This work addresses the scalability limitations of large-scale Ising problem solvers, which are hindered by the physical constraints of analog solvers and the high latency introduced by conventional CPU-based decomposition. The authors propose a tightly coupled heterogeneous architecture that, for the first time, offloads the Ising problem decomposition task onto an FPGA, operating in concert with a custom 28nm analog Ising solver. Leveraging the FPGA’s reconfigurable parallel processing capabilities, the system substantially reduces communication latency and achieves efficient hardware-software co-design. Compared to an optimized CPU-based software baseline, the proposed system demonstrates nearly a 2× speedup and improves energy efficiency by over two orders of magnitude.

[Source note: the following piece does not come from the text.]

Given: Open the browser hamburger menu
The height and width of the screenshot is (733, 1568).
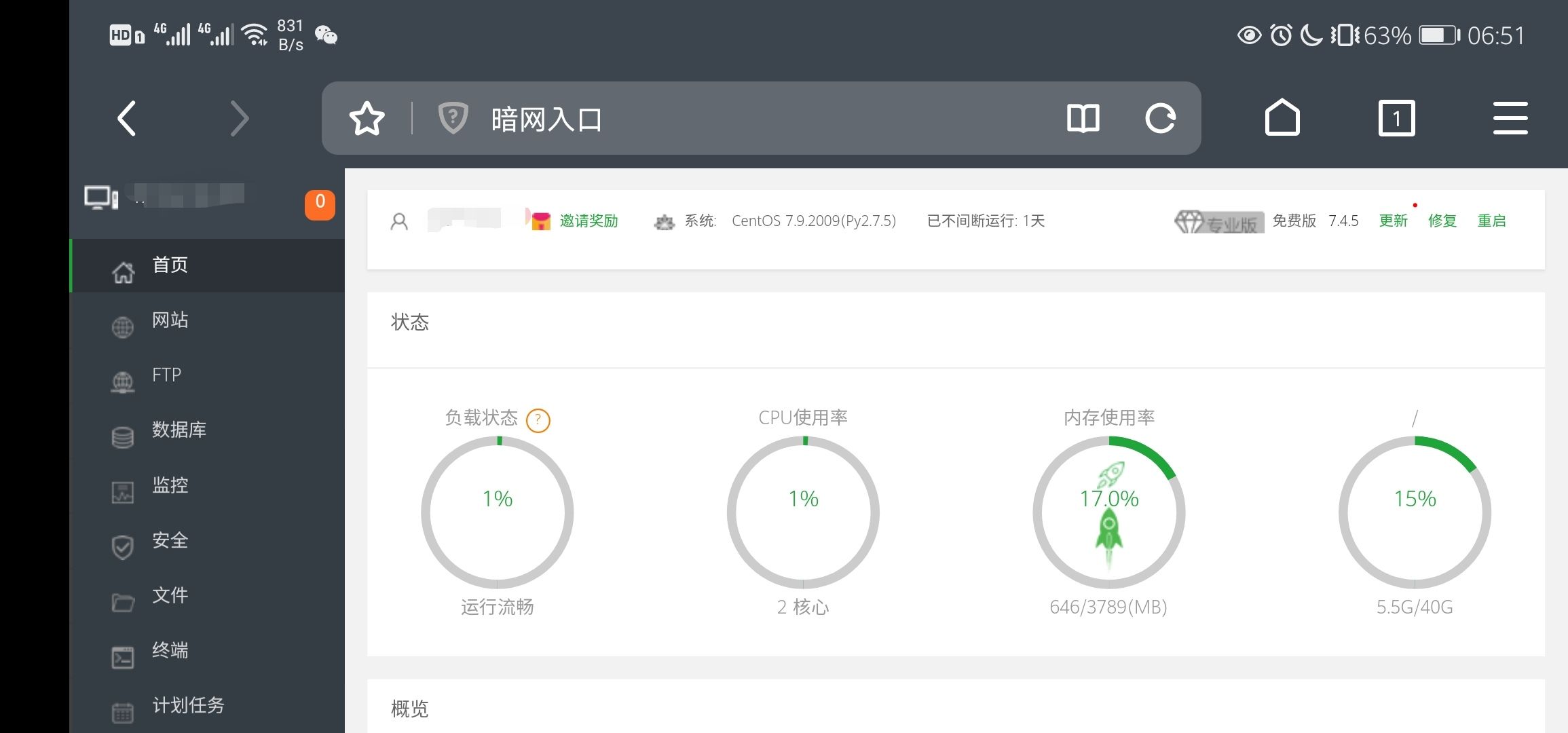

Emerging analog computing substrates, such as oscillator-based Ising machines, offer rapid convergence times for combinatorial optimization but often suffer from limited scalability due to physical implementation constraints. To tackle real-world problems involving thousands of variables, problem decomposition is required; however, performing this step on standard CPUs introduces significant latency, preventing the high-speed solver from operating at full capacity. This work presents a heterogeneous system that offloads the decomposition workload to an FPGA, tightly integrated with a custom 28nm Ising solver. By migrating the decomposition logic to reconfigurable hardware and utilizing parallel processing elements, the system minimizes the communication latency typically associated with host-device interactions. Our evaluation demonstrates that this co-design approach effectively bridges the speed gap between digital preprocessing and analog solving, achieving nearly 2$\times$ speedup and an energy efficiency improvement of over two orders of magnitude compared to optimized software baselines running on modern CPUs.